**Data for review:**
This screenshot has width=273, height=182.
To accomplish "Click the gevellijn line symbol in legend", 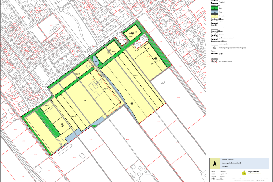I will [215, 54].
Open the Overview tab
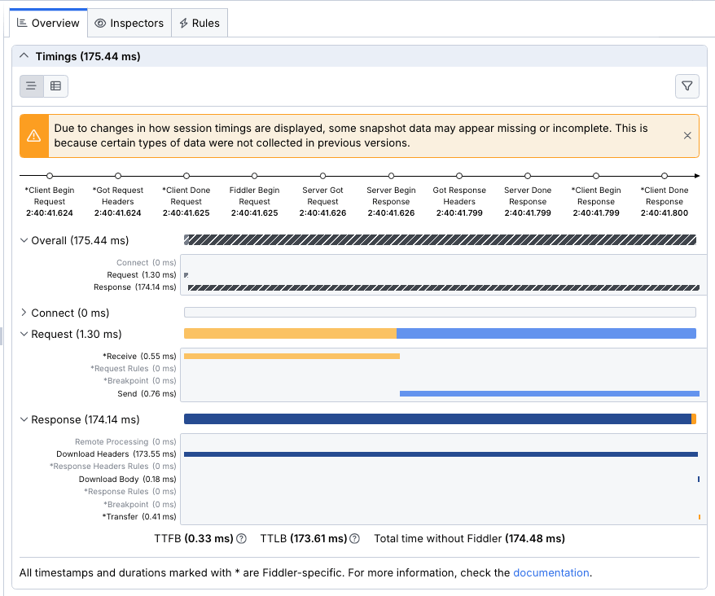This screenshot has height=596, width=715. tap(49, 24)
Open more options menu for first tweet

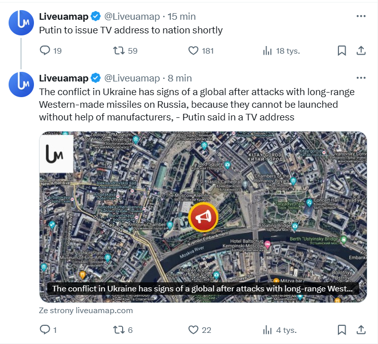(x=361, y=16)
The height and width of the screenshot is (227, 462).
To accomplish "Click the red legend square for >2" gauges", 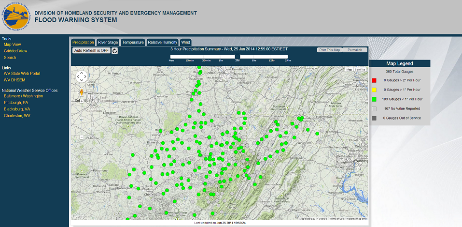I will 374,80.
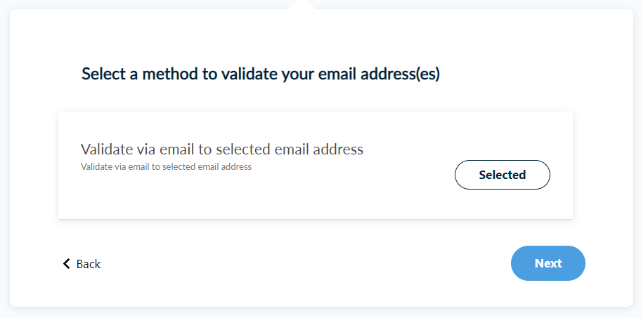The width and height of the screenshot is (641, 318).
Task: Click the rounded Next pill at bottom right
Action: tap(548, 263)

---

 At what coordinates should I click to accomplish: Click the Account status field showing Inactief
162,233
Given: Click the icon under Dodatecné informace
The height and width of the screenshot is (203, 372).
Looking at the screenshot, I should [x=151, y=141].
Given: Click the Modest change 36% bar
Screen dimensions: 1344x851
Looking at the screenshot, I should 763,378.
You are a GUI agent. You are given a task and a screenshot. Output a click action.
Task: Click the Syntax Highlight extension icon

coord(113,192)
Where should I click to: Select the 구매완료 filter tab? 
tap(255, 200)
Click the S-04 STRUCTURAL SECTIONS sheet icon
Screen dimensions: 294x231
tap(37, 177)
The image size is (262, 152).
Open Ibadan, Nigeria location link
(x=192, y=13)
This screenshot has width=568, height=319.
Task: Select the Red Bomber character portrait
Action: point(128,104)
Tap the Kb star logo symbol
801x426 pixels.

**Task goal:** The answer is the lines above between the line holding "Task: Click the Syntax" and the line holding "801x426 pixels.", inclusive, each written out exactly, and no others.

**Solution for this task:**
Task: Click the Syntax Highlight extension icon

coord(113,192)
Where should I click to: Select the 구매완료 filter tab? 
tap(255, 200)
Click the S-04 STRUCTURAL SECTIONS sheet icon
Screen dimensions: 294x231
tap(37, 177)
The image size is (262, 152).
Open Ibadan, Nigeria location link
(x=192, y=13)
This screenshot has width=568, height=319.
Task: Select the Red Bomber character portrait
Action: point(128,104)
Tap the Kb star logo symbol
801x426 pixels.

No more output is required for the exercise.